VEM: Environment-Free Exploration for Training GUI Agent with Value Environment Model
- URL: http://arxiv.org/abs/2502.18906v1
- Date: Wed, 26 Feb 2025 07:52:02 GMT
- Title: VEM: Environment-Free Exploration for Training GUI Agent with Value Environment Model
- Authors: Jiani Zheng, Lu Wang, Fangkai Yang, Chaoyun Zhang, Lingrui Mei, Wenjie Yin, Qingwei Lin, Dongmei Zhang, Saravan Rajmohan, Qi Zhang,
- Abstract summary: We propose an environment-free RL framework that decouples value estimation from policy optimization.<n>The framework operates in two stages: (1) pretraining VEM to estimate long-term action utilities and (2) guiding policy exploration with frozen VEM signals.<n> evaluated on Android-in-the-Wild benchmarks, VEM achieves state-of-the-art performance in both offline and online settings.

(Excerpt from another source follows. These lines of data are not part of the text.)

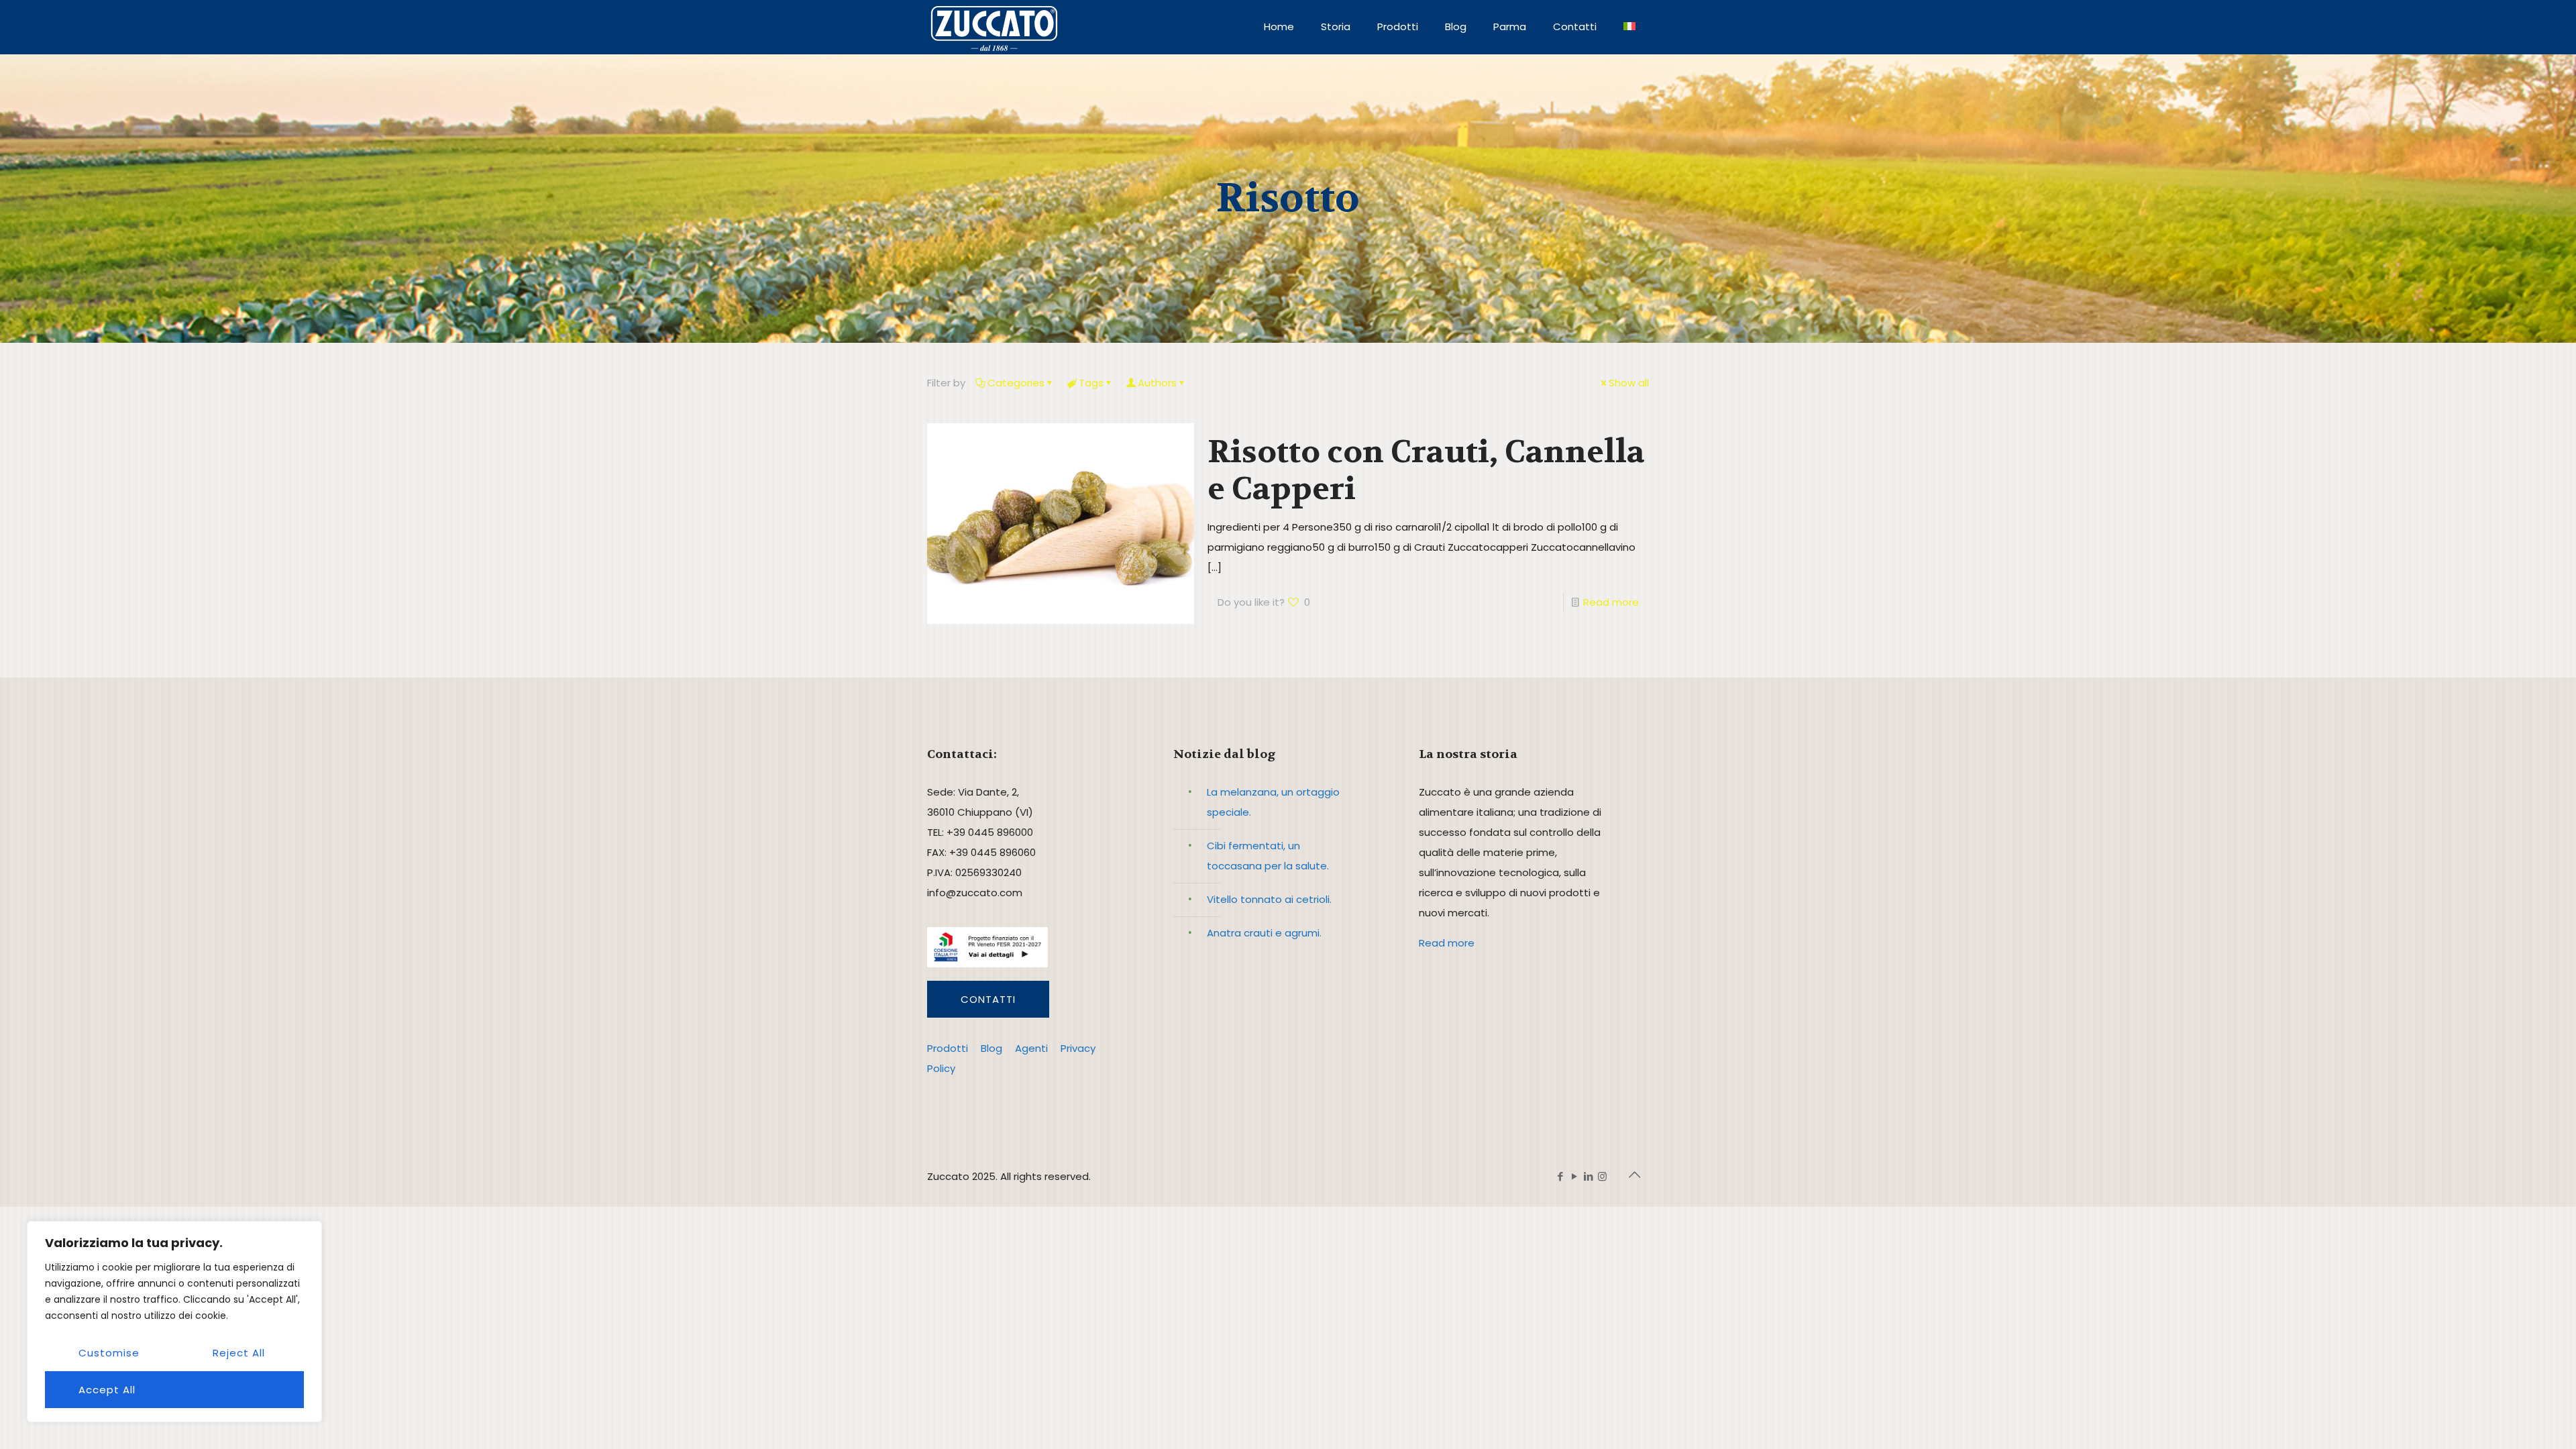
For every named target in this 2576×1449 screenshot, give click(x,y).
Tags (1091, 383)
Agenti (1031, 1048)
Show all (1629, 383)
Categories (1015, 383)
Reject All (239, 1353)
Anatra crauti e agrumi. (1264, 933)
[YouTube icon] (1574, 1176)
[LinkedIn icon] (1588, 1176)
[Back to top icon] (1635, 1175)
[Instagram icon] (1602, 1176)
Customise (109, 1353)
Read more (1611, 602)
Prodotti (947, 1048)
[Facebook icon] (1560, 1176)
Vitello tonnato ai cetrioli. (1269, 899)
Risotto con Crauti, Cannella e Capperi (1426, 470)
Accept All (107, 1390)
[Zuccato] (994, 27)
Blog (991, 1048)
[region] (174, 1321)
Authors (1157, 383)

- Score: 34.98047665907545
- License: http://arxiv.org/licenses/nonexclusive-distrib/1.0/
- Abstract: Training Vision-Language Models (VLMs) for Graphical User Interfaces (GUI) agents via Reinforcement Learning (RL) faces critical challenges: environment-based RL requires costly interactions, while environment-free methods struggle with distribution shift and reward generalization. We propose an environment-free RL framework that decouples value estimation from policy optimization by leveraging a pretrained Value Environment Model (VEM). VEM predicts state-action values directly from offline data, distilling human-like priors about GUI interaction outcomes without requiring next-state prediction or environmental feedback. This avoids compounding errors and enhances resilience to UI changes by focusing on semantic reasoning (e.g., Does this action advance the user's goal?). The framework operates in two stages: (1) pretraining VEM to estimate long-term action utilities and (2) guiding policy exploration with frozen VEM signals, enabling layout-agnostic GUI automation. Evaluated on Android-in-the-Wild benchmarks, VEM achieves state-of-the-art performance in both offline and online settings, outperforming environment-free baselines significantly and matching environment-based approaches without interaction costs. Importantly, VEM demonstrates that semantic-aware value estimation can achieve comparable performance with online-trained methods.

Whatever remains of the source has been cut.